From the records below, print only the part that opens with the line containing "条款 (38, 1398)" and closes with the line containing "Вход для арендаторов (101, 662)"; omit the pictures.

(Records to process begins)

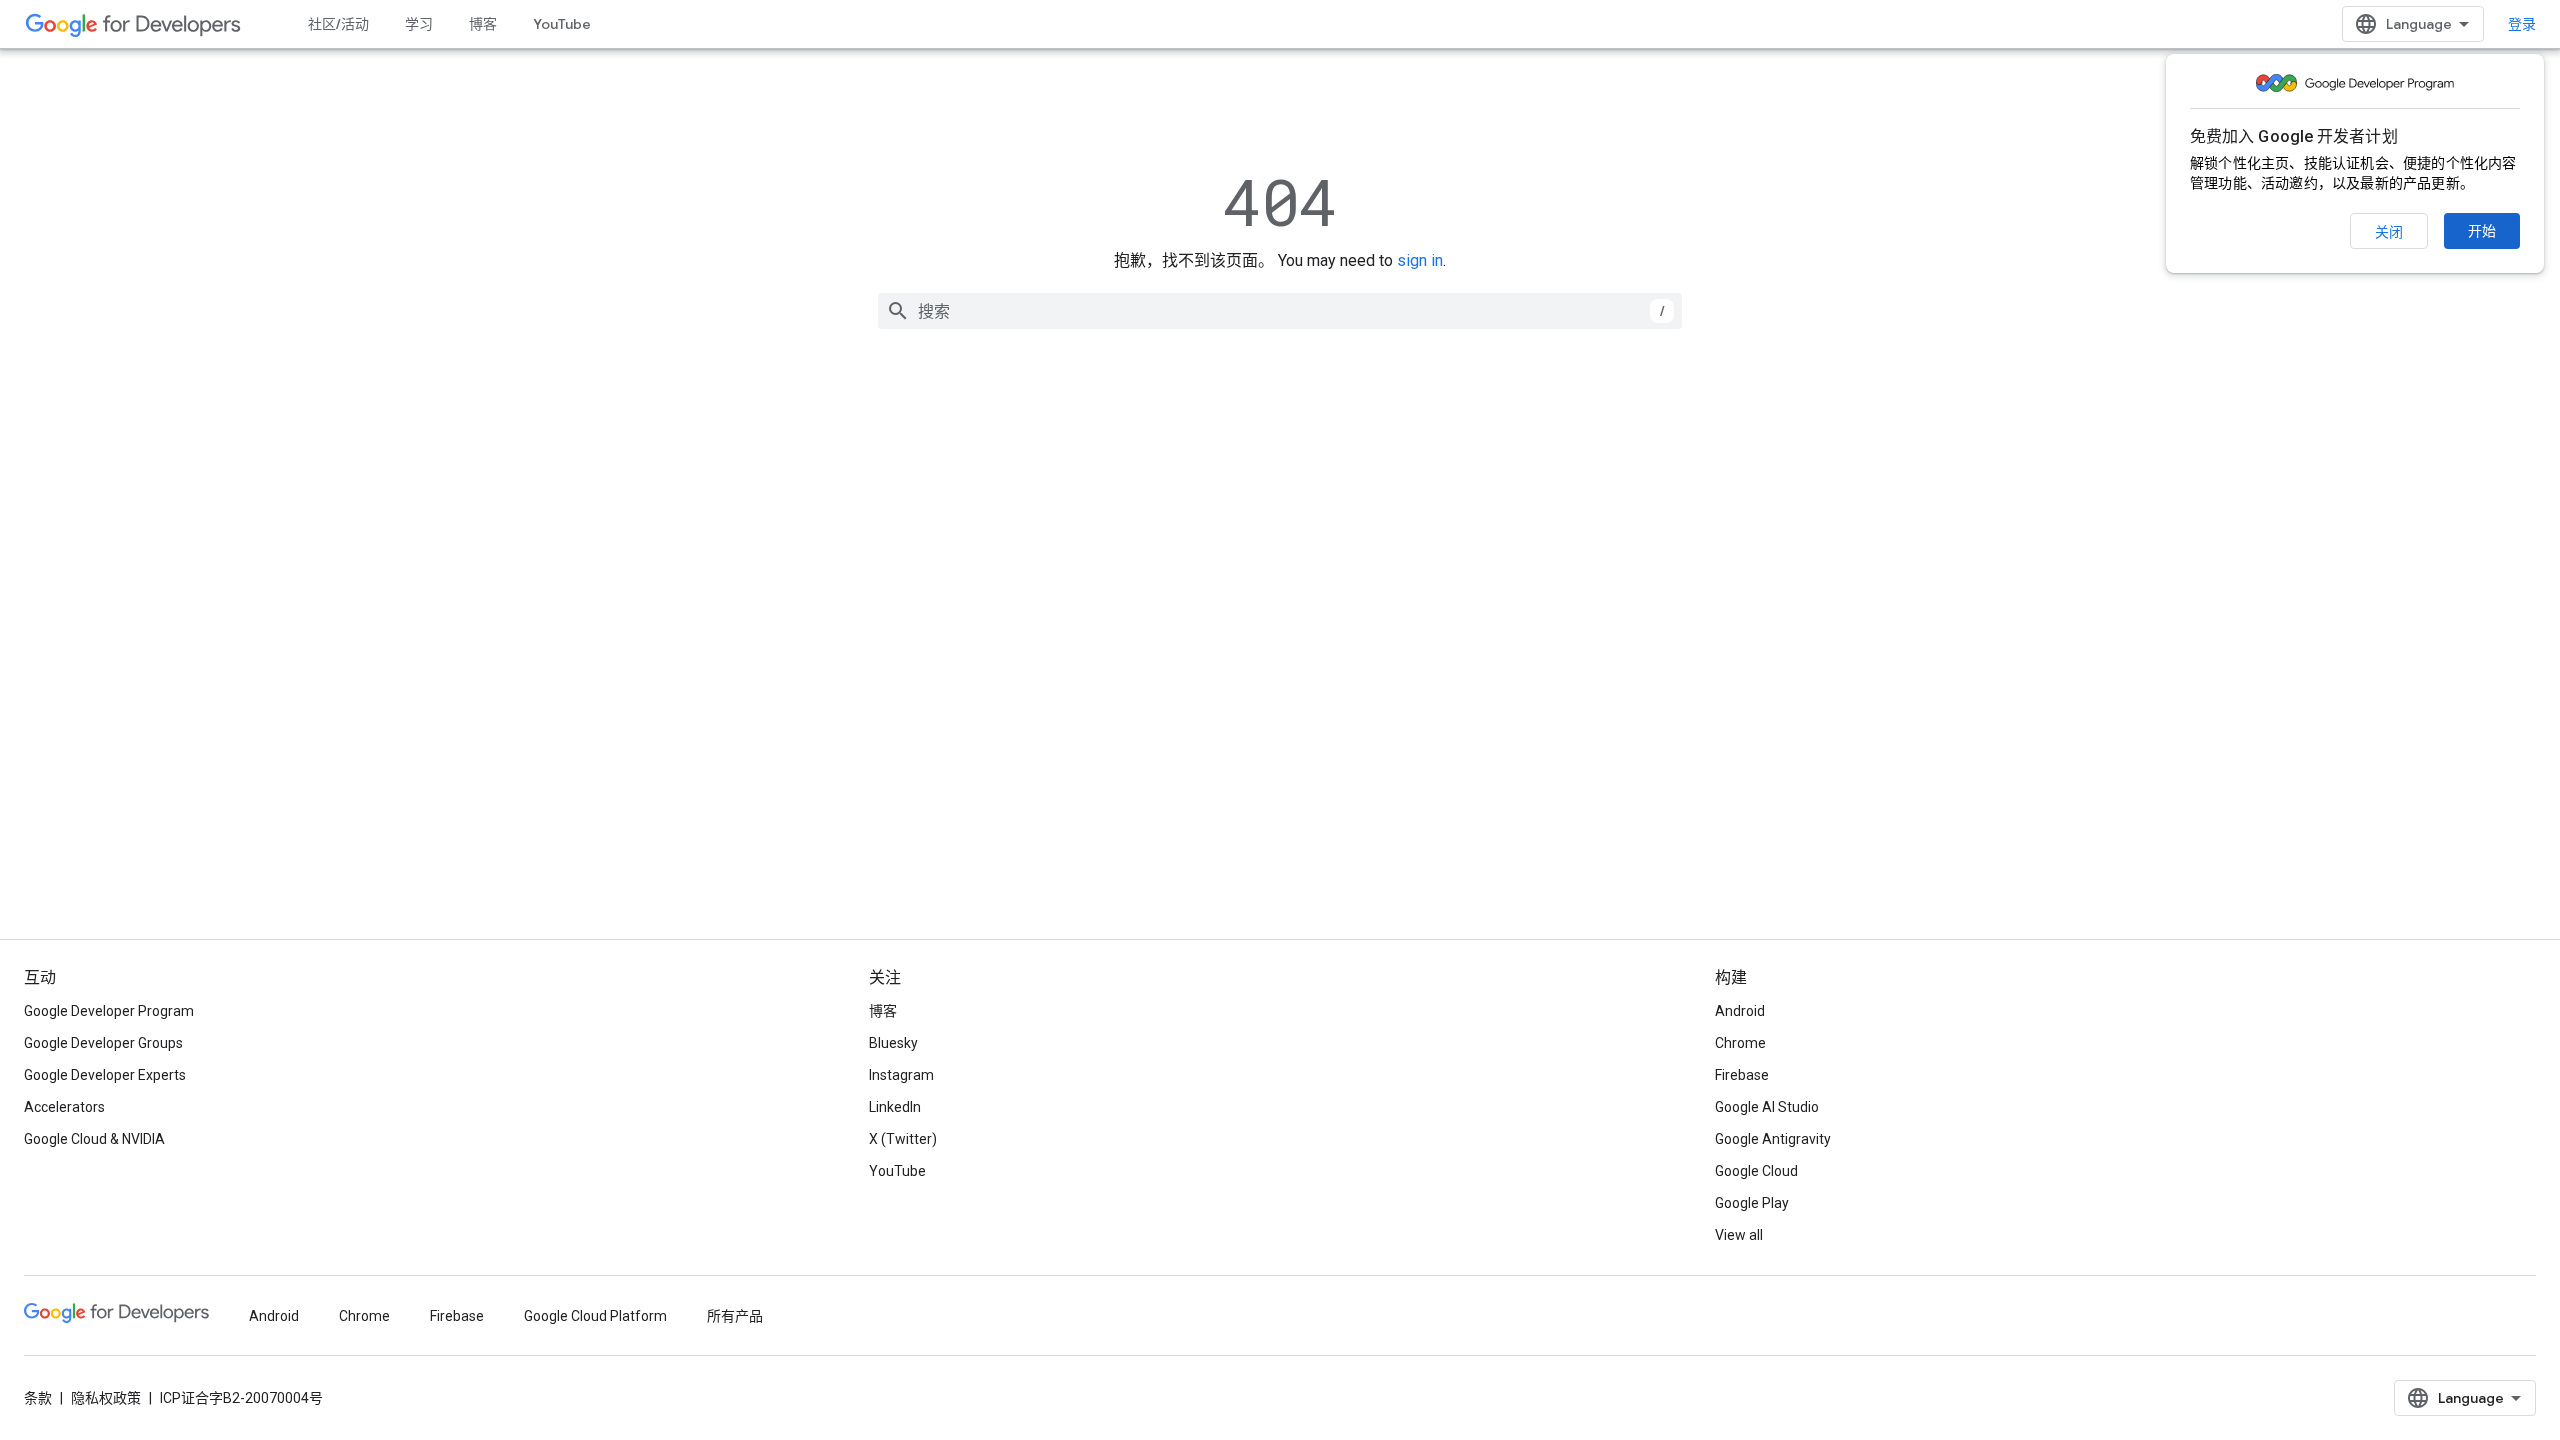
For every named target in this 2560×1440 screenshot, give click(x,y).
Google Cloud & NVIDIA (94, 1139)
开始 (2482, 231)
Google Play (1752, 1203)
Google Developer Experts (105, 1075)
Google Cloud (1756, 1171)
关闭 (2389, 232)
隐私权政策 (106, 1398)
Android (1740, 1011)
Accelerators (64, 1107)
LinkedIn (895, 1107)
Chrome (1740, 1043)
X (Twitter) (903, 1139)
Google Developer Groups (103, 1043)
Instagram (901, 1075)
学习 (419, 24)
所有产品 (735, 1316)
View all (1739, 1235)
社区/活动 (338, 24)
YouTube (562, 24)
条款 (38, 1398)
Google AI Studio (1767, 1107)
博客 (483, 24)
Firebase (1742, 1075)
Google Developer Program (109, 1011)
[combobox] (1280, 311)
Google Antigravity (1773, 1139)
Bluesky (893, 1043)
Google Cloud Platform (595, 1316)
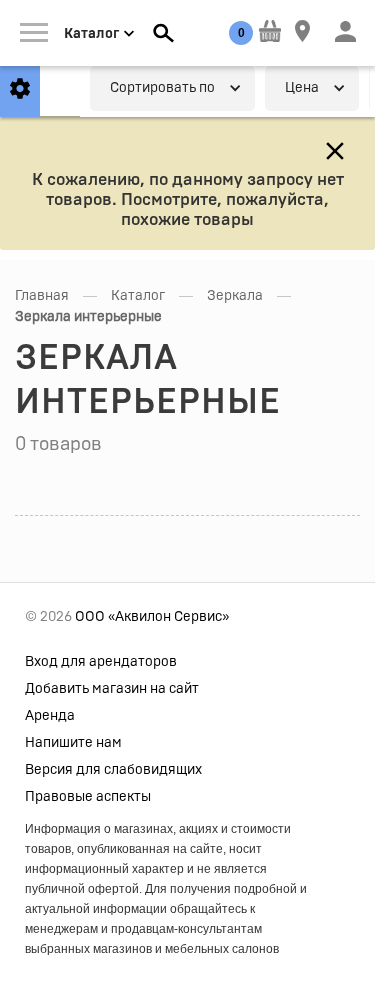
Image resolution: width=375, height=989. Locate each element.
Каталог (138, 296)
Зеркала (235, 296)
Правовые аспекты (88, 797)
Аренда (50, 716)
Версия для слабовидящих (113, 770)
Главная (42, 296)
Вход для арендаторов (101, 662)
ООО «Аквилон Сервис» (152, 617)
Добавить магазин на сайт (112, 689)
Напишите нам (73, 743)
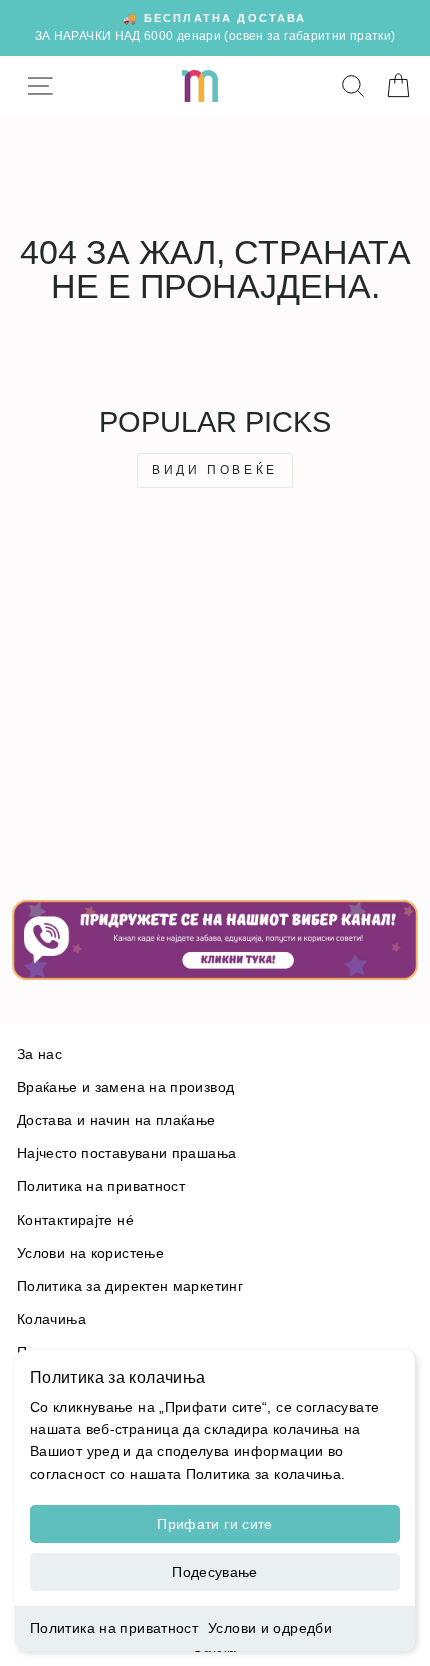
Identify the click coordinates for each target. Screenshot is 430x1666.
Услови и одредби (270, 1628)
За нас (39, 1054)
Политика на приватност (114, 1628)
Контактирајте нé (75, 1220)
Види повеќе (215, 470)
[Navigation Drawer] (39, 85)
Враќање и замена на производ (125, 1087)
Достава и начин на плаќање (116, 1120)
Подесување (215, 1572)
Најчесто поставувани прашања (126, 1153)
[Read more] (215, 940)
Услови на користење (90, 1253)
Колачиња (51, 1319)
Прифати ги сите (214, 1524)
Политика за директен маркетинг (130, 1286)
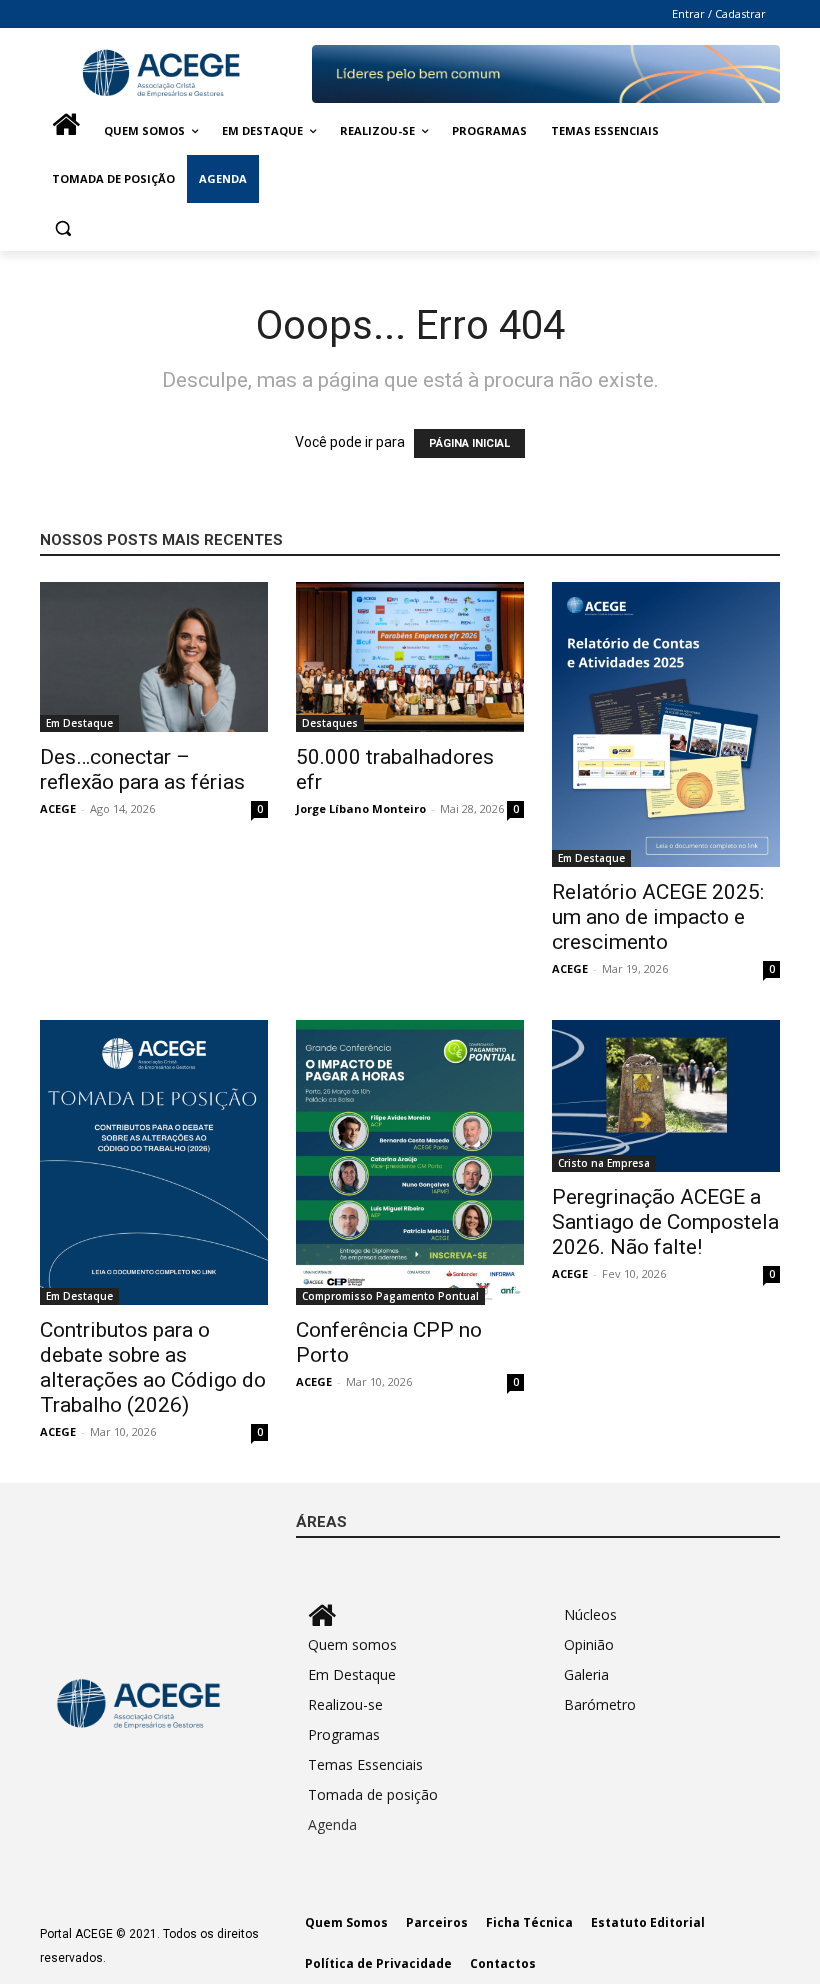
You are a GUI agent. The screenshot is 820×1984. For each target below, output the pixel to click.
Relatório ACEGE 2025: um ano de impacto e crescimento (658, 917)
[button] (63, 227)
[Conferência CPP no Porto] (410, 1162)
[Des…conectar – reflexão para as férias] (154, 657)
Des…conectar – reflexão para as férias (142, 769)
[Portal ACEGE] (176, 73)
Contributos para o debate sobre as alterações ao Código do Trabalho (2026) (153, 1367)
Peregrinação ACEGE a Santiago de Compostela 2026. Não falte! (665, 1222)
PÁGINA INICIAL (469, 443)
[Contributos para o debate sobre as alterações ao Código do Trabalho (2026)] (154, 1162)
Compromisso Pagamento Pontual (390, 1296)
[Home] (66, 131)
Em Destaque (79, 723)
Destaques (330, 723)
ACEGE (58, 808)
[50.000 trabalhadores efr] (410, 657)
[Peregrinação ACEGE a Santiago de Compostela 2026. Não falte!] (666, 1096)
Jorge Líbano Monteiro (361, 808)
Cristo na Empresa (604, 1163)
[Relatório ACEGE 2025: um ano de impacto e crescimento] (666, 724)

(Records to process ends)

[Completed task]
条款 (38, 1398)
Google AI Studio (1767, 1107)
博客 (483, 24)
Firebase (1742, 1075)
Google Developer Program (109, 1011)
[combobox] (1280, 311)
Google Antigravity (1773, 1139)
Bluesky (893, 1043)
Google Cloud Platform (595, 1316)
Image resolution: width=375, height=989. Locate each element.
Каталог (138, 296)
Зеркала (235, 296)
Правовые аспекты (88, 797)
Аренда (50, 716)
Версия для слабовидящих (113, 770)
Главная (42, 296)
Вход для арендаторов (101, 662)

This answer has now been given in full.